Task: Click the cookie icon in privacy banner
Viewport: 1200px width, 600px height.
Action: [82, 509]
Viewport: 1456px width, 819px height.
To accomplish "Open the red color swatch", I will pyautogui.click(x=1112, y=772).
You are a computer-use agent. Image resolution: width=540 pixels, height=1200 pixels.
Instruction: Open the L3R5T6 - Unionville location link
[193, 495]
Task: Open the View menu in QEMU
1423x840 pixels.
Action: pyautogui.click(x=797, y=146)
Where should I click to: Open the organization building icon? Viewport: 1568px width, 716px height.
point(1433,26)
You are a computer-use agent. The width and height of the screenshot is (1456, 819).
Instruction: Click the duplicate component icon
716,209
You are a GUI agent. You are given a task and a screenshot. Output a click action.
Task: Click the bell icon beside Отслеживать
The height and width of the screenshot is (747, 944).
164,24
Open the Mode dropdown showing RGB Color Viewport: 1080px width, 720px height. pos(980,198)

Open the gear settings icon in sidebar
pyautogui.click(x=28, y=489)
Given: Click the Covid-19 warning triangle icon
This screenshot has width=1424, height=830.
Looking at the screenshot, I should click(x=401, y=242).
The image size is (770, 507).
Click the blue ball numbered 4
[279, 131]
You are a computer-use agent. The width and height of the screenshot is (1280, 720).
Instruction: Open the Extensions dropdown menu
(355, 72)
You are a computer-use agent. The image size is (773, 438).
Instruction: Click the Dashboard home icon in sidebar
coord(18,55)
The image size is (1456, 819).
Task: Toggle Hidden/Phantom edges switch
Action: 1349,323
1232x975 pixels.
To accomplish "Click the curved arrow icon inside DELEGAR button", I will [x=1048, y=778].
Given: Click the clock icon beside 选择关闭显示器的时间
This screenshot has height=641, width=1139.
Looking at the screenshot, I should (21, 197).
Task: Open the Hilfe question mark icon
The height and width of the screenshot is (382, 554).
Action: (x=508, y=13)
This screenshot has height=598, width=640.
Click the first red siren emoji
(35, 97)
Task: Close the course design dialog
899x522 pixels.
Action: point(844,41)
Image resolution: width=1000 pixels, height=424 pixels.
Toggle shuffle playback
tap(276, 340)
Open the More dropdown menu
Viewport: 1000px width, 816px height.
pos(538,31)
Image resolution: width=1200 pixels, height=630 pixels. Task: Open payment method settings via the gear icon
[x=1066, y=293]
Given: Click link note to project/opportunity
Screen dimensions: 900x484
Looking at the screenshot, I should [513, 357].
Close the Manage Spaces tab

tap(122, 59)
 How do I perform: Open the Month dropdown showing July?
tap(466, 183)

···

Instructions for the task => Type out the whole listing once more, exactly as written.

Response to the task =>
Task: Click the cookie icon in privacy banner
Viewport: 1200px width, 600px height.
Action: [82, 509]
Viewport: 1456px width, 819px height.
To accomplish "Open the red color swatch", I will pyautogui.click(x=1112, y=772).
You are a computer-use agent. Image resolution: width=540 pixels, height=1200 pixels.
Instruction: Open the L3R5T6 - Unionville location link
[193, 495]
Task: Open the View menu in QEMU
1423x840 pixels.
Action: pyautogui.click(x=797, y=146)
Where should I click to: Open the organization building icon? Viewport: 1568px width, 716px height.
point(1433,26)
You are a computer-use agent. The width and height of the screenshot is (1456, 819).
Instruction: Click the duplicate component icon
716,209
You are a GUI agent. You are given a task and a screenshot. Output a click action.
Task: Click the bell icon beside Отслеживать
The height and width of the screenshot is (747, 944).
164,24
Open the Mode dropdown showing RGB Color Viewport: 1080px width, 720px height. pos(980,198)

Open the gear settings icon in sidebar
pyautogui.click(x=28, y=489)
Given: Click the Covid-19 warning triangle icon
This screenshot has width=1424, height=830.
Looking at the screenshot, I should click(x=401, y=242).
The image size is (770, 507).
Click the blue ball numbered 4
[279, 131]
You are a computer-use agent. The width and height of the screenshot is (1280, 720).
Instruction: Open the Extensions dropdown menu
(355, 72)
You are a computer-use agent. The image size is (773, 438).
Instruction: Click the Dashboard home icon in sidebar
coord(18,55)
The image size is (1456, 819).
Task: Toggle Hidden/Phantom edges switch
Action: 1349,323
1232x975 pixels.
To accomplish "Click the curved arrow icon inside DELEGAR button", I will [x=1048, y=778].
Given: Click the clock icon beside 选择关闭显示器的时间
This screenshot has height=641, width=1139.
Looking at the screenshot, I should (21, 197).
Task: Open the Hilfe question mark icon
The height and width of the screenshot is (382, 554).
Action: (x=508, y=13)
This screenshot has height=598, width=640.
Click the first red siren emoji
(35, 97)
Task: Close the course design dialog
899x522 pixels.
Action: point(844,41)
Image resolution: width=1000 pixels, height=424 pixels.
Toggle shuffle playback
tap(276, 340)
Open the More dropdown menu
Viewport: 1000px width, 816px height.
pos(538,31)
Image resolution: width=1200 pixels, height=630 pixels. Task: Open payment method settings via the gear icon
[x=1066, y=293]
Given: Click link note to project/opportunity
Screen dimensions: 900x484
Looking at the screenshot, I should [513, 357].
Close the Manage Spaces tab

tap(122, 59)
 How do I perform: Open the Month dropdown showing July?
tap(466, 183)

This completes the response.